While the internet’s armchair developers are quick to call out companies for being cheap and cutting costs by not paying to increase server capacity, Johan Pilested is proving otherwise.
In a reply to a fan’s query to his tweet ahead of Helldivers 2‘s second weekend where he had hoped for the best – the game’s servers still couldn’t hold up, by the way – he explained why spending money for additional server capacity isn’t solving anything.

According to Pilestedt, the problem isn’t “buying more servers” but “a matter of labour”, adding that the development team is starting to hit “some real limits” on its backend code.
Pilestedt didn’t go into detail about the problems Helldivers 2‘s backend code is facing, but many speculate it’s because it isn’t designed to support such a huge amount of players so soon. Unfortunately, this leads to an entirely different conversation. Is Helldivers 2 designed in a way that changing certain functions and data handling methods isn’t enough to let its servers call better? If so, is the way Helldivers 2 is designed the real bottleneck?
Regardless of the actual problem, it could take anywhere between a couple of days to weeks if not months for Arrowhead to resolve, depending on how fast it can get to the bottom of the issue.
Unfortunately, given most player’s relative inexperience in these matters, we shouldn’t give this too much thought.

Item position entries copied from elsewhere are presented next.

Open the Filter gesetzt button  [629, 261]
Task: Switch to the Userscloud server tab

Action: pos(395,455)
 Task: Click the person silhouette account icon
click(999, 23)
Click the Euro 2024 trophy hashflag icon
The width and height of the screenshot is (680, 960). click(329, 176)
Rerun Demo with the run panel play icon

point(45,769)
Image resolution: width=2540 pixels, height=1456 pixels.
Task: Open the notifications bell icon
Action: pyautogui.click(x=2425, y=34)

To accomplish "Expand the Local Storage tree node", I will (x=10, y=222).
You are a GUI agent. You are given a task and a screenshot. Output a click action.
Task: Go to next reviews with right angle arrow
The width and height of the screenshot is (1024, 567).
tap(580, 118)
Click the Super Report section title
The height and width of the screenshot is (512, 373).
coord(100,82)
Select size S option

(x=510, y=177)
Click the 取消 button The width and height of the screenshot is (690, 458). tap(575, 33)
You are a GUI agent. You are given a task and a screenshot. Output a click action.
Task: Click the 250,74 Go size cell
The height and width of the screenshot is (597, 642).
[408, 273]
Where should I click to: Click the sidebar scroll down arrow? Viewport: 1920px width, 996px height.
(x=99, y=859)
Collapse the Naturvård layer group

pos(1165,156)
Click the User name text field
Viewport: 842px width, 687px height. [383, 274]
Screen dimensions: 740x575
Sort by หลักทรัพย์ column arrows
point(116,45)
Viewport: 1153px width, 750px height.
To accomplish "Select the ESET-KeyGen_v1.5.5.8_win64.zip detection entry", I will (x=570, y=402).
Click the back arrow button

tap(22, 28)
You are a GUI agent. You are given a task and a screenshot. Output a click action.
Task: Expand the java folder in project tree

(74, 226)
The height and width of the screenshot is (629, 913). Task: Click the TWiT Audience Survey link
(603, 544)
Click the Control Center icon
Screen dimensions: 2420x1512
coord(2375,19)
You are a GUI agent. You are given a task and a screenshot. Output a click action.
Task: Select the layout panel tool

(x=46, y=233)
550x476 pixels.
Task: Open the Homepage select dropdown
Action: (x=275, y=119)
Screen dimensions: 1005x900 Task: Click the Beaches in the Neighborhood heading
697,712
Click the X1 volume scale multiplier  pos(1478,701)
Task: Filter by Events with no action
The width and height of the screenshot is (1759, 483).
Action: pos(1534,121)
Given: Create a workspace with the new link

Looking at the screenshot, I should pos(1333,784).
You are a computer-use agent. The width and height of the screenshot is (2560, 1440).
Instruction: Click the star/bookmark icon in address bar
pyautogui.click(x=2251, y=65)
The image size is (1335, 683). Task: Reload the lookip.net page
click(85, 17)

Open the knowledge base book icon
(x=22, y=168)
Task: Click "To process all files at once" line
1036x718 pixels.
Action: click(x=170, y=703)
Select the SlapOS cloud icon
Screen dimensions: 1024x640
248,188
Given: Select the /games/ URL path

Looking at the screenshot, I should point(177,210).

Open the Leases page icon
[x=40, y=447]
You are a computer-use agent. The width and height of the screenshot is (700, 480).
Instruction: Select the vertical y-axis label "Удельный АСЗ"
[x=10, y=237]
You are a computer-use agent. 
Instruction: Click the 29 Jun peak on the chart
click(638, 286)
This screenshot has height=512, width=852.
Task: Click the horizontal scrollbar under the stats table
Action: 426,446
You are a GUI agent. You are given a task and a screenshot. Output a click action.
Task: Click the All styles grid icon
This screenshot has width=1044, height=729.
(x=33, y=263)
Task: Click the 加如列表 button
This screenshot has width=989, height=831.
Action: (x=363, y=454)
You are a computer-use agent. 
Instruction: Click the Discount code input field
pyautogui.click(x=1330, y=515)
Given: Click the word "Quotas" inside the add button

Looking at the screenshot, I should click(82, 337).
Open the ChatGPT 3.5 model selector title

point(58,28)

What’s important is Arrowhead is aware of the ongoing issues and working hard on solving them. Even better is that PlayStation is helping out.
With Arrowhead enlisting more help for the cause, Helldivers 2‘s problems could be a thing of the past sooner rather than later.
For now, Arrowhead is applying temporary solutions such as limiting server capacity to try and make sure that as many people can have fun fighting for liberty and spreading democracy without compromising others.